Stellantis supprime 650 postes d’ingénieurs chez Opel en Allemagne tout en embauchant à tour de bras aux États-Unis. Une stratégie qui fait sourire, mais pas les travailleurs allemands.

Le groupe Stellantis, ce géant automobile qui jongle entre promesses et réalités, a récemment annoncé la suppression de 650 postes d’ingénieurs à Rüsselsheim, en Allemagne. Oui, vous avez bien entendu, alors que l’on parle de « renforcer la compétitivité de l’Allemagne », il semble que la recette passe par une cure d’amaigrissement. Mais ne vous inquiétez pas, environ 1 000 ingénieurs resteront pour s’assurer que le Tech Center ne se transforme pas en musée.

Ce qui se passe réellement

Le groupe italo-franco-américain a justifié cette restructuration en affirmant qu’elle vise à « renforcer la compétitivité de l’Allemagne ». En d’autres termes, moins de postes en Allemagne, mais plus d’embauches aux États-Unis et en France. En effet, Stellantis a récemment annoncé l’embauche de 2 000 ingénieurs aux États-Unis et de 700 en France. Une belle manière de dire que la compétitivité se trouve ailleurs, n’est-ce pas ?

Pourquoi cela dérange

Cette décision soulève des questions sur la cohérence des discours politiques. Comment peut-on prétendre vouloir renforcer l’industrie allemande tout en réduisant le nombre de ses ingénieurs ? C’est un peu comme dire qu’on veut perdre du poids tout en se gavant de chocolat. Un paradoxe que même les plus grands philosophes auraient du mal à expliquer.

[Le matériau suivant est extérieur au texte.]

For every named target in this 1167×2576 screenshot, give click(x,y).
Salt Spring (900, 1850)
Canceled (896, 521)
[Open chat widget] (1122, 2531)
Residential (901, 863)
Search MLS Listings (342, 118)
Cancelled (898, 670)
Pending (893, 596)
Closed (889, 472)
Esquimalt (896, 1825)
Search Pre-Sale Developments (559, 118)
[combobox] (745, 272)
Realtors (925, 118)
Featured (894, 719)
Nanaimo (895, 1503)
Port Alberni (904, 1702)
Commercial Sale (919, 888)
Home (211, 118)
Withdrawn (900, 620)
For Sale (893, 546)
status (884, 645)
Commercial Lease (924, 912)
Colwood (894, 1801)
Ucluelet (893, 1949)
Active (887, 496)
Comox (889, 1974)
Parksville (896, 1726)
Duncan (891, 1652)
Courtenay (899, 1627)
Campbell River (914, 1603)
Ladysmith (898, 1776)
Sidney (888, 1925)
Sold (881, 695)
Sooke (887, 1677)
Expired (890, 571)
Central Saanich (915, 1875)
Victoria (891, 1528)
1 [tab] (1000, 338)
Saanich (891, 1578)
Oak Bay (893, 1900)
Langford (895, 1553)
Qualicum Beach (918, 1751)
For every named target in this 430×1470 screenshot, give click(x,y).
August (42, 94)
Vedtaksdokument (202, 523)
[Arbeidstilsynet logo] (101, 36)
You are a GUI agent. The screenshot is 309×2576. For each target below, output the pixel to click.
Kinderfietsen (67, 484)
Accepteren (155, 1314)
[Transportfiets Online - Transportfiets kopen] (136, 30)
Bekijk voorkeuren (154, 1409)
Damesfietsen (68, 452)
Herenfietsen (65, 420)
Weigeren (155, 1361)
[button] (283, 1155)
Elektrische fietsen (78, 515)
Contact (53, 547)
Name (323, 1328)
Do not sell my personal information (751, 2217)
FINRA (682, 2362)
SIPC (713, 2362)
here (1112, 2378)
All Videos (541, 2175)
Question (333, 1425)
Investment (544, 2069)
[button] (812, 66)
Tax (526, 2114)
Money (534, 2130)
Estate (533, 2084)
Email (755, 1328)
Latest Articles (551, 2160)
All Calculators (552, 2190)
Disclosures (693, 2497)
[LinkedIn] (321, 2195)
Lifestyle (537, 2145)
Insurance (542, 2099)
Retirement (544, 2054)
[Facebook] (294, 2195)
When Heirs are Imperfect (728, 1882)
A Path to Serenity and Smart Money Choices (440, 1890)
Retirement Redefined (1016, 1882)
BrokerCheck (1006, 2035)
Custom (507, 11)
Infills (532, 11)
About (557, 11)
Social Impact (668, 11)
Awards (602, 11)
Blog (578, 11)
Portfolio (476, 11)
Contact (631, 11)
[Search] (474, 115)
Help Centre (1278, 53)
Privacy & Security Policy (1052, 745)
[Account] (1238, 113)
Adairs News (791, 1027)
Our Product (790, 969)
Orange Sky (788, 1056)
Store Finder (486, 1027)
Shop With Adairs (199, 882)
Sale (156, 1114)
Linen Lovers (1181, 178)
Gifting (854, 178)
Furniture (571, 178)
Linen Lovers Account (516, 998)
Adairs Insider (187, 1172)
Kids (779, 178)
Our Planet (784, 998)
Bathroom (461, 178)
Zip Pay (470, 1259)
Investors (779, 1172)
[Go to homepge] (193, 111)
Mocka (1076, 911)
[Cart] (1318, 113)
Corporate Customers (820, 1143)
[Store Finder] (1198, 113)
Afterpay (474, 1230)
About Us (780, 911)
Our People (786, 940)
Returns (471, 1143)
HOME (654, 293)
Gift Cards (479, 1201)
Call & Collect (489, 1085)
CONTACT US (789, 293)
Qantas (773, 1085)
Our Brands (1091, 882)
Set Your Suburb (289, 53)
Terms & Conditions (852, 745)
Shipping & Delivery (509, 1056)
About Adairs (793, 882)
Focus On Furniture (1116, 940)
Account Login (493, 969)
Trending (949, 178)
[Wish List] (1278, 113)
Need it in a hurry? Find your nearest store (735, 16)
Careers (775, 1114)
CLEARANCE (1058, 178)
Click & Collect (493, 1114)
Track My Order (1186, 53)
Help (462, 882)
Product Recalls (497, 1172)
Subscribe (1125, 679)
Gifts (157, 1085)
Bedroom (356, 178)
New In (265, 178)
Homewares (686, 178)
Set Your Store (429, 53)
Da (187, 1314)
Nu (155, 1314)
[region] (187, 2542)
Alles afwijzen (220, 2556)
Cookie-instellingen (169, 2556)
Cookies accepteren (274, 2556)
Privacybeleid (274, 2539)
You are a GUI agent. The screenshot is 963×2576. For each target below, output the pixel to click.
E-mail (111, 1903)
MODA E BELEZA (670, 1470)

Ce que cela implique concrètement

La réalité est que cette restructuration pourrait avoir des conséquences désastreuses pour l’industrie automobile allemande. La perte de ces postes ne signifie pas seulement des chômeurs de plus, mais aussi un affaiblissement de l’innovation et de la recherche dans un secteur déjà en proie à des défis majeurs. Qui va développer les voitures de demain si les cerveaux s’envolent vers d’autres cieux ?

Lecture satirique

La promesse de « renforcer la compétitivité » est un bel exemple de double discours. Pendant que Stellantis coupe des postes en Allemagne, les dirigeants se frottent les mains en embauchant à l’étranger, comme si la solution à tous les problèmes était de déplacer les chaises sur le Titanic. On pourrait presque croire qu’ils préparent une nouvelle version du célèbre jeu « Où est Charlie ? », mais cette fois-ci, c’est « Où sont les ingénieurs ? »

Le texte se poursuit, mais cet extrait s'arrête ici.